Edward Deveau, Watertown’s police chief, described a terrifying and chaotic scene as he recounted the details of the gunfight that took place between the cops and the Boston bombing suspects.
Working together, the Watertown, Mass., community and its small police department apprehended the second Boston Marathon bombing suspect, Dzhokhar Tsarnaev, 19, who was found severely wounded from a violent stand-off that shut down Boston for nearly 24 hours. Th
Late Thursday night, Watertown police officers were notified of a shooting on the MIT campus: a university police officer had been killed in Cambridge. Shortly after, the department received updates that a carjacking had taken place. A cell phone in that car alerted them that the vehicle was headed for Watertown. Chief Deveau increased the number of police officers from four to six to patrol the streets.

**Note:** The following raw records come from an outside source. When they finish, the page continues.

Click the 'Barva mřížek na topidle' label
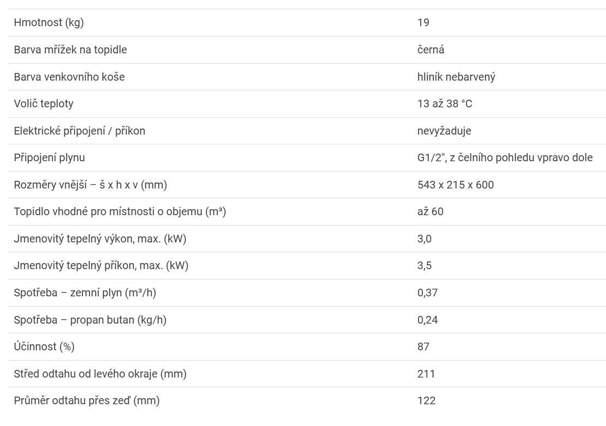606x426 pixels. 70,50
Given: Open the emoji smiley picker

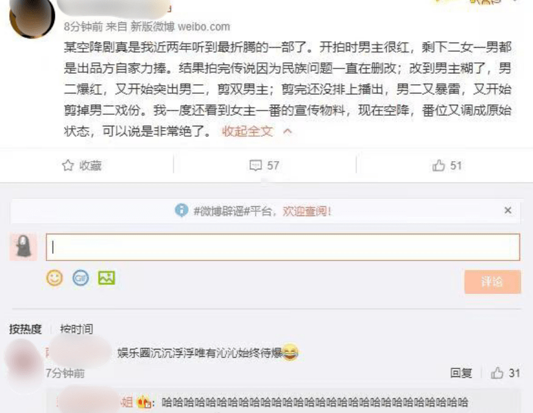Looking at the screenshot, I should [54, 278].
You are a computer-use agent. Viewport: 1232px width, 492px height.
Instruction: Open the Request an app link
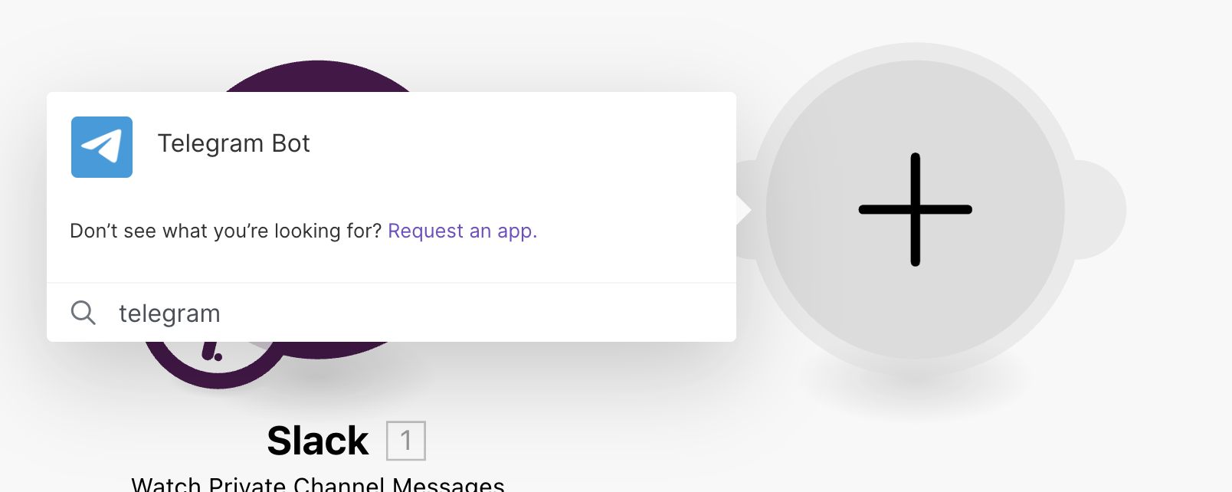pyautogui.click(x=463, y=231)
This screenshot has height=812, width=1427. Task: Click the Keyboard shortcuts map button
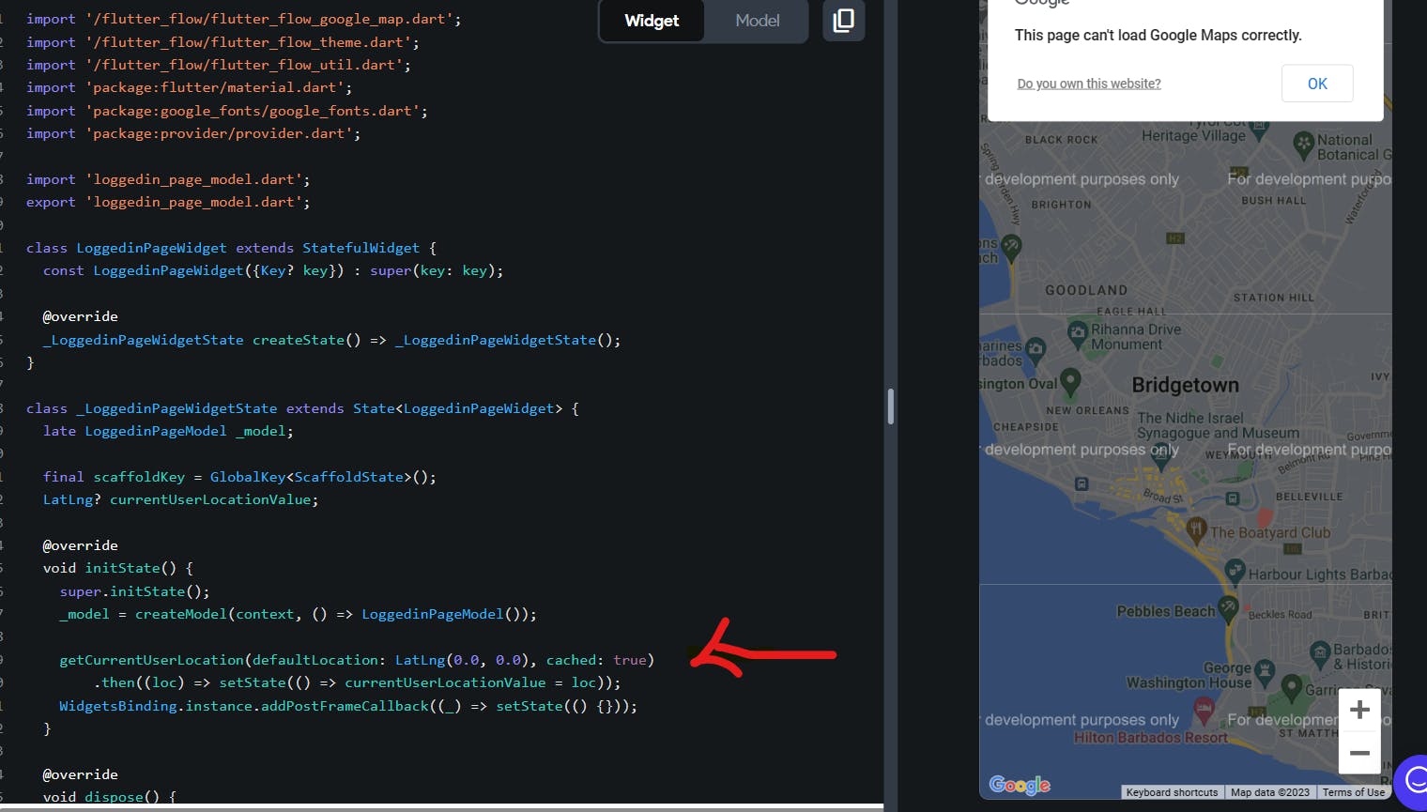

Although no definitive connection had yet linked the MIT police officer’s death to the Boston Marathon bombings, one Watertown cop sighted the car and radioed into the station.

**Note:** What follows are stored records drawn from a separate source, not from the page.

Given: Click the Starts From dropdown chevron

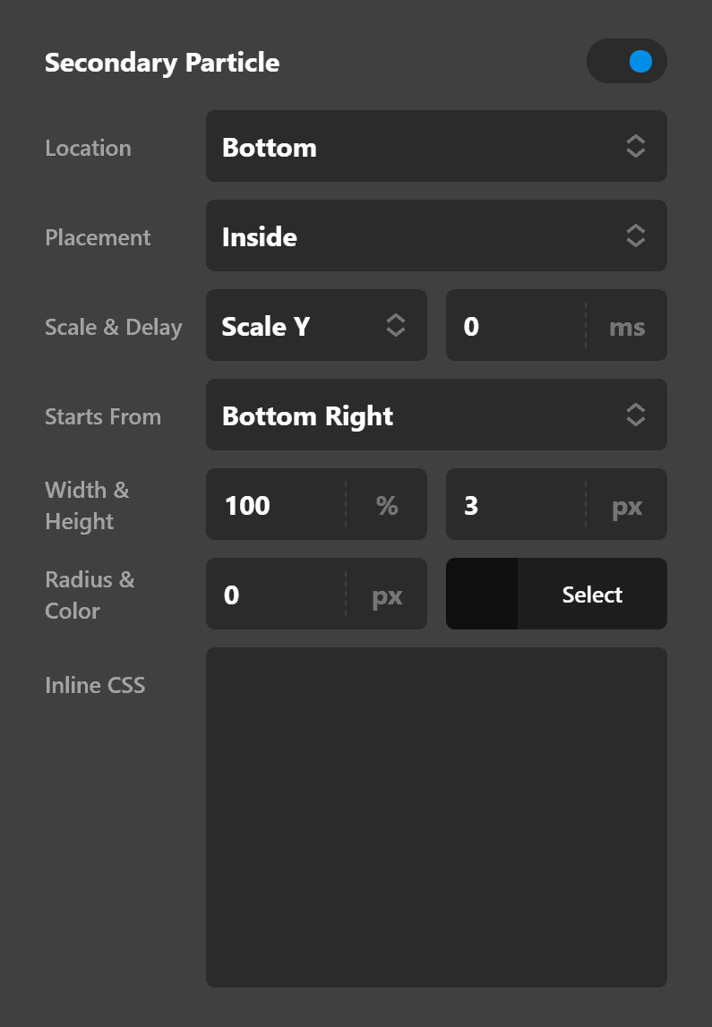Looking at the screenshot, I should (636, 415).
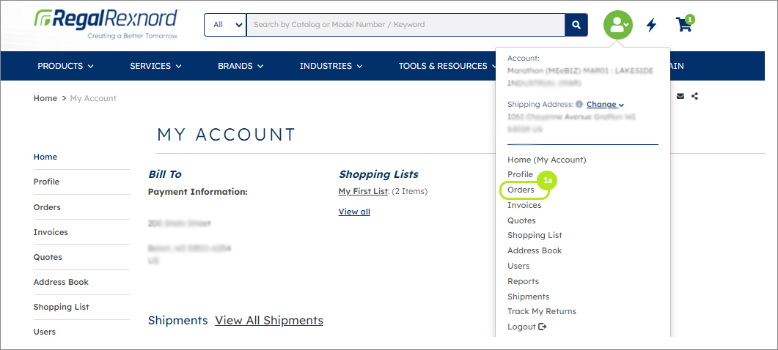Viewport: 778px width, 350px height.
Task: Click the search magnifier button
Action: click(576, 25)
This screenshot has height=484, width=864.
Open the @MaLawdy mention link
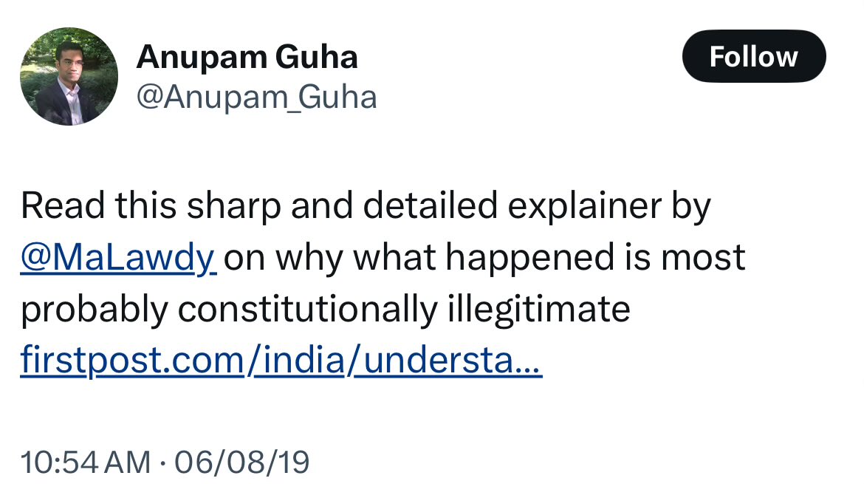[x=118, y=259]
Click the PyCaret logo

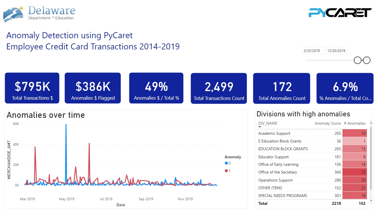tap(340, 13)
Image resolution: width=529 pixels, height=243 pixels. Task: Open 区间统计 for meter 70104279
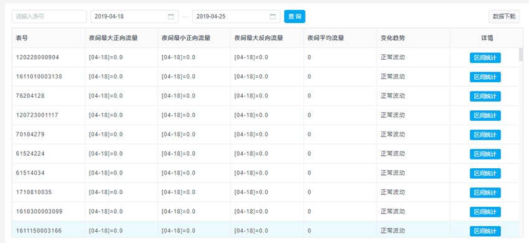[x=485, y=135]
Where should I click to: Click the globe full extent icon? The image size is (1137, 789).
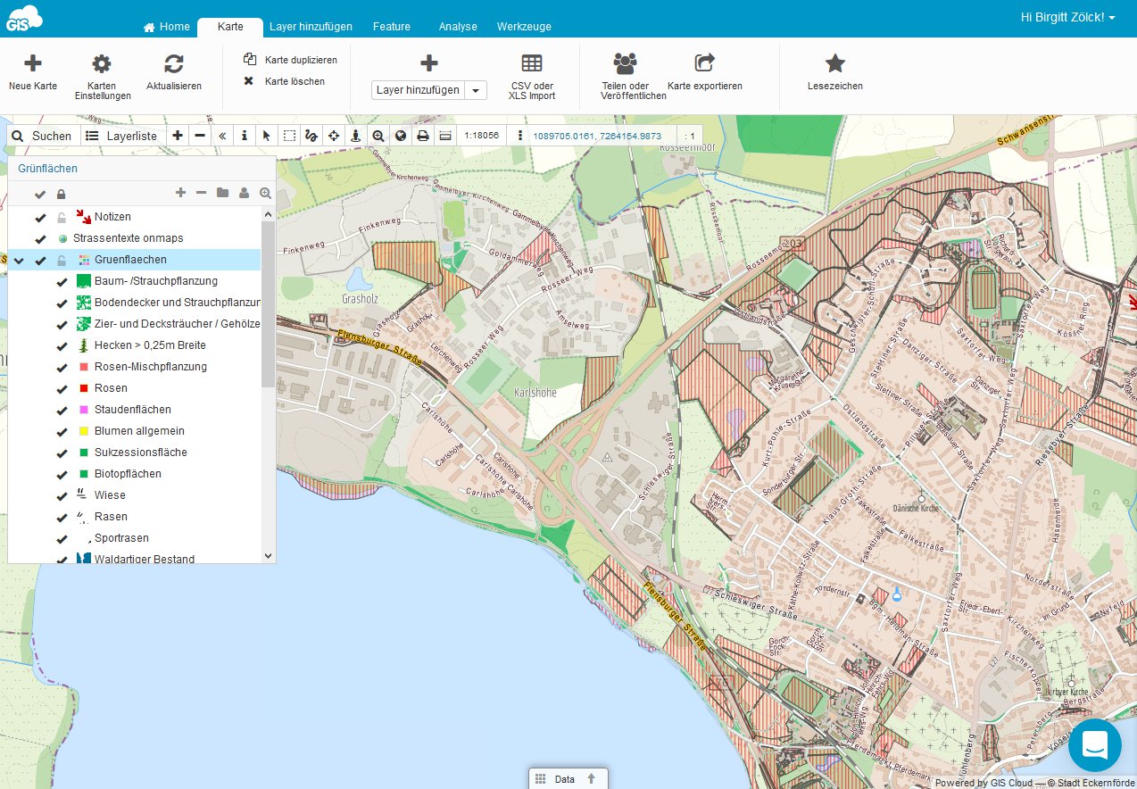coord(401,136)
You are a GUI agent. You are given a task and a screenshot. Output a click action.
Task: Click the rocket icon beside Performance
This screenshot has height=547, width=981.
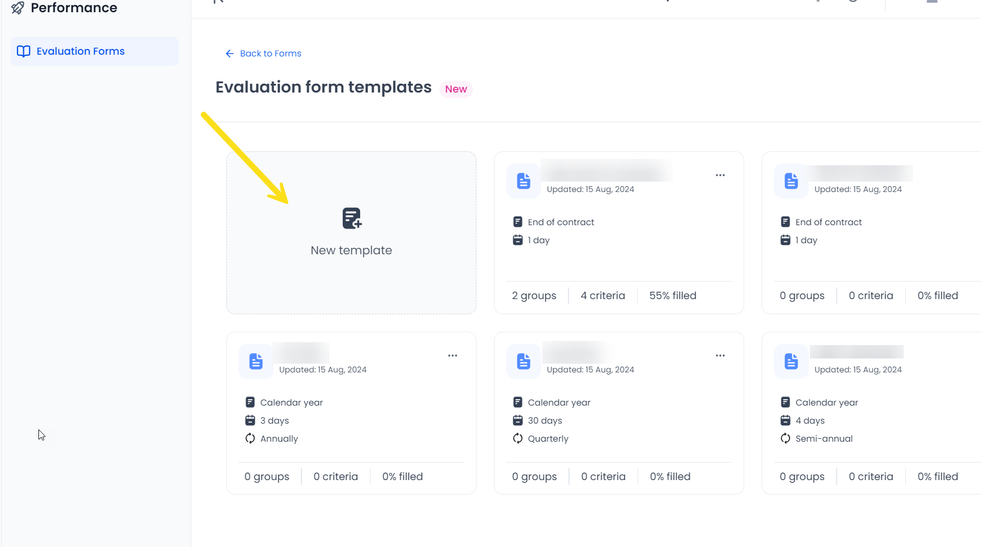pos(17,8)
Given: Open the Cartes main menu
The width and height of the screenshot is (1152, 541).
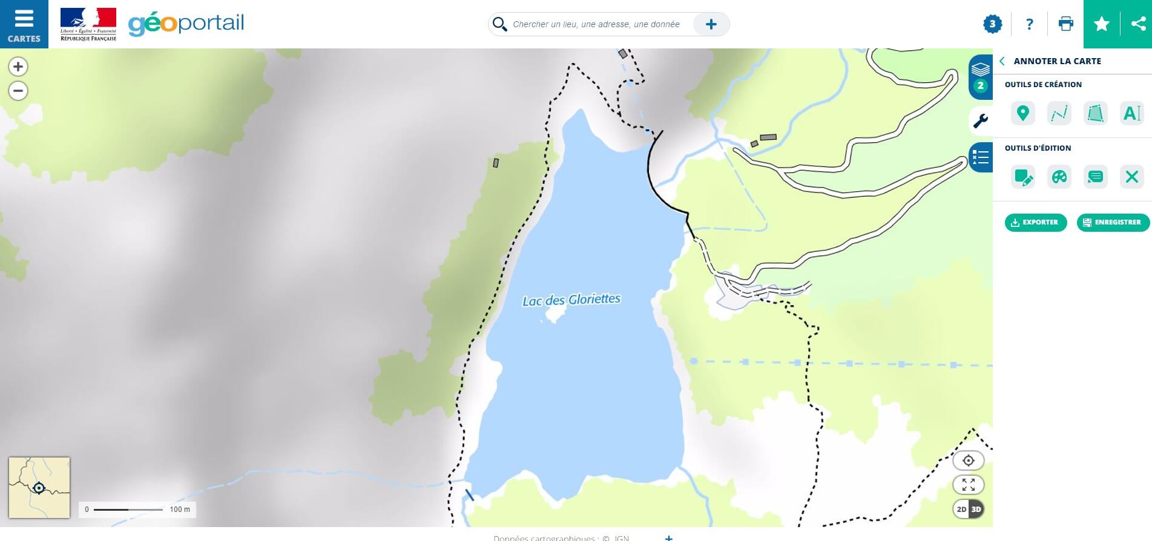Looking at the screenshot, I should [x=24, y=24].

“Unfortunately, the two bad guys stopped, got out of their cars and immediately started firing on my officer. So he was defenseless, if you will, in a car,” Deveau told msnbc’s Lawrence O’Donnell.
After six Watertown police officers–“four on duty, two off-duty”–engaged in the gunfight, “the bad guys go back to one of their vehicles and open a trunk at some point. And that’s when they heave something at our officers and this huge explosion. And that’s the first bomb that went off. That was the one that had the pressure cooker, the–the lid of it was embedded in the car down the street,” Deveau said.

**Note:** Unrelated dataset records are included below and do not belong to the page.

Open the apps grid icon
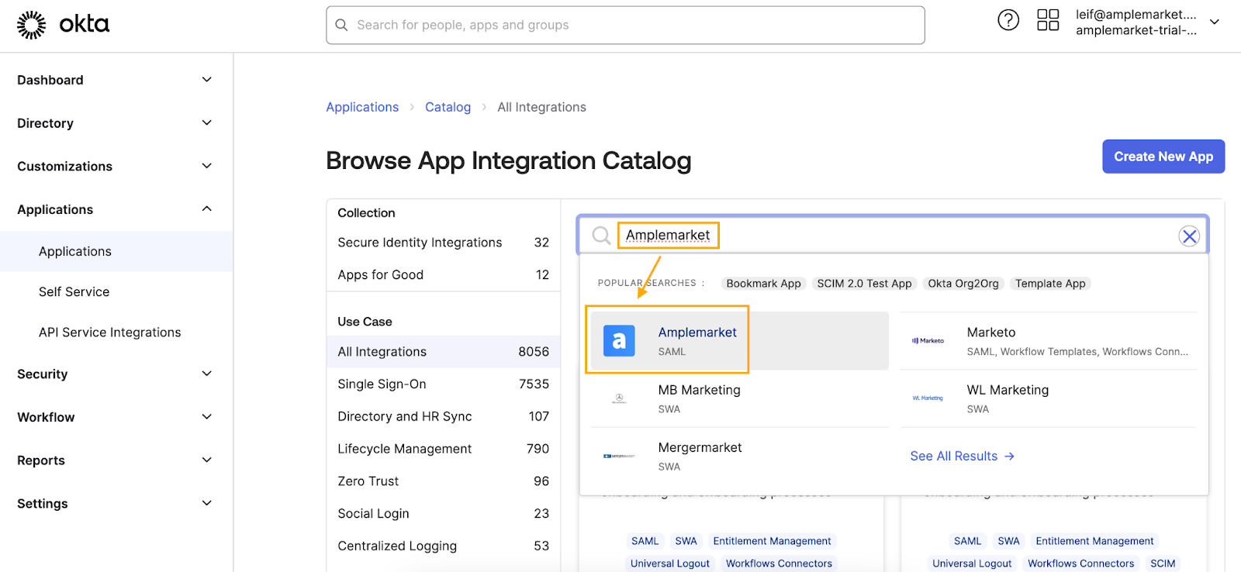Viewport: 1241px width, 572px height. (1047, 20)
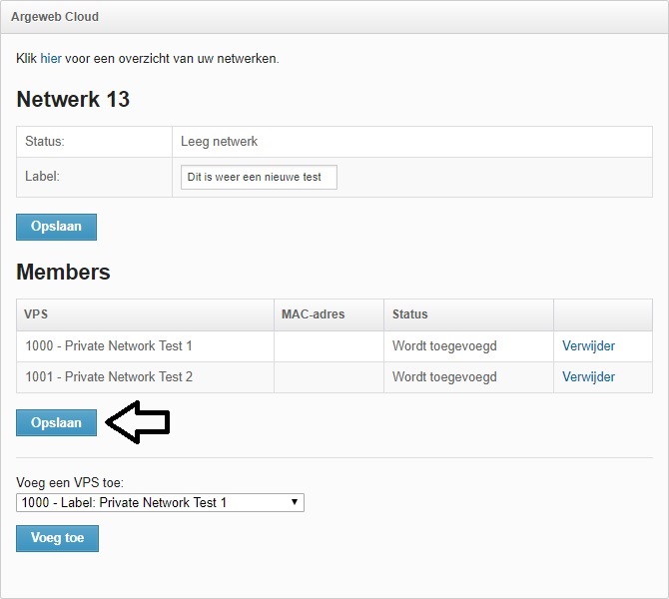Click the Status column header in Members
This screenshot has height=599, width=669.
468,314
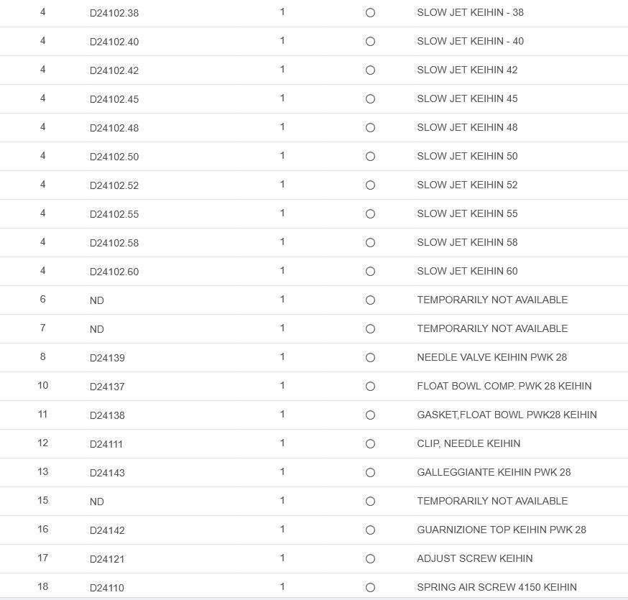Viewport: 628px width, 600px height.
Task: Click the ND code in row 15
Action: click(x=97, y=502)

Four more explosives were thrown at the officers; two of the bombs detonated, two did not. The two Tsarnaev brothers continued to “bring the fight” to the officers, firing between 200 and 300 rounds. When the 26-year-old Tamerlan Tsarnaev finally ran out of ammunition, the cops saw a chance to try to bring him down.
Unaware if the suspect had wired a bomb to his body, the police officer jumped, pinnned Tsarnaev to the ground, and attempted to get handcuffs on him. “I’m sure these officers just were on adrenaline and trying to bring it to a close. And they made the best decisions they could at the time, which turned out to be a good one,” Deveau said.
While the older brother was pinned down, the younger brother “gets in the carjack vehicle, the SUV” and “comes roaring down the street at the three officers that are handcuffing his brother.” The police officers dove out of the way and the younger brother careened down the street and “literally ran over his brother,” said Deveau.
Tamerlan Tsarnaev was fatally wounded but his brother, Dzhokhar Tsarnaev, escaped the scene.
The Watertown police chief lauded the efforts of the six police officers who were in the center of the gunfire.